## EXERCISE DIRECTIONS
In the passage on whether yoga is spiritual, condense the paragraph beginning "Hillman draws out a counter-balance" into a short bulleted list of its main points.

## SOURCE PASSAGE
'''

I was recently interviewed by a journalist for a magazine and was asked the question ‘Is yoga a spiritual activity?’ I thought this was an interesting question. As a yoga and meditation teacher I often come across the word ‘spiritual’. People I meet may think of me as someone who is spiritual, particularly as I have a Buddhist name.

Spiritual may mean different things to different people so, to begin with, we need to clarify what is actually meant by the term ‘spiritual’. The dictionary defines it as ‘relating to or affecting the human spirit or soul as opposed to material or physical things,’ which I think may be helpful. It alludes to transcendence, moving beyond the mundane and material world, to something or someone concerned with higher matters. Personally I am not very keen on the word spiritual, as I feel it encourages a potential tendency for aloofness, seeing spiritual practice as escape, cut off from our lived experience and engagement with the everyday world. Sometimes this tendency can lead to a desire to repress aspects of ourselves such as our sexuality and our relationship to our bodies. I think the late Jungian psychologist James Hillman captures this well when he says “The Spiritual point of view always posits itself as superior, and operates particularly well in a fantasy of transcendence among ultimates and absolutes.” This Spiritual view can express itself with ideas like drinking a pint of beer down the pub or enjoying fish and chips for your supper are not very ‘spiritual’ activities, whereas going on retreat, meditating and practicing yoga are somehow higher or more spiritual activities. A view like this, I feel, has an aspect of Spiritual arrogance and is not very helpful, as it can potentially lead to a cutting off from the ordinariness of human life.

Hillman draws out a counter-balance to this aspect of Spirit or Spiritual. He calls this Soul. He sees Spirit as concerned with transcendence, to move beyond, to distance oneself, the realm of ideas, clarity, masculinity. Soul in Hillman’s sense is not used in the way we sometimes think of it, as an eternal part of us that will be liberated from the body after death. Soul in this sense is not a thing but a quality: dark, mysterious, moist, associated with the earth, the body, imagination and the feminine. Soul by its very nature is relational and is very much about being in the world.

'''

## DATA
'''

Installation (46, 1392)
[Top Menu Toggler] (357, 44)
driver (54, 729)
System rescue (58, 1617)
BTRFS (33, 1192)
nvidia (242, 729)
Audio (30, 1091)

'''

## FULL OUTPUT
- Hillman sets Soul against Spirit, or the Spiritual, as a counter-balance.
- He links Spirit with transcendence, moving beyond, distancing oneself, the realm of ideas, clarity and masculinity.
- In his sense, Soul is not an eternal part of us that the body releases at death.
- Soul is a quality rather than a thing: dark, mysterious and moist, tied to the earth, the body, imagination and the feminine.
- Soul is relational by nature and centers on being in the world.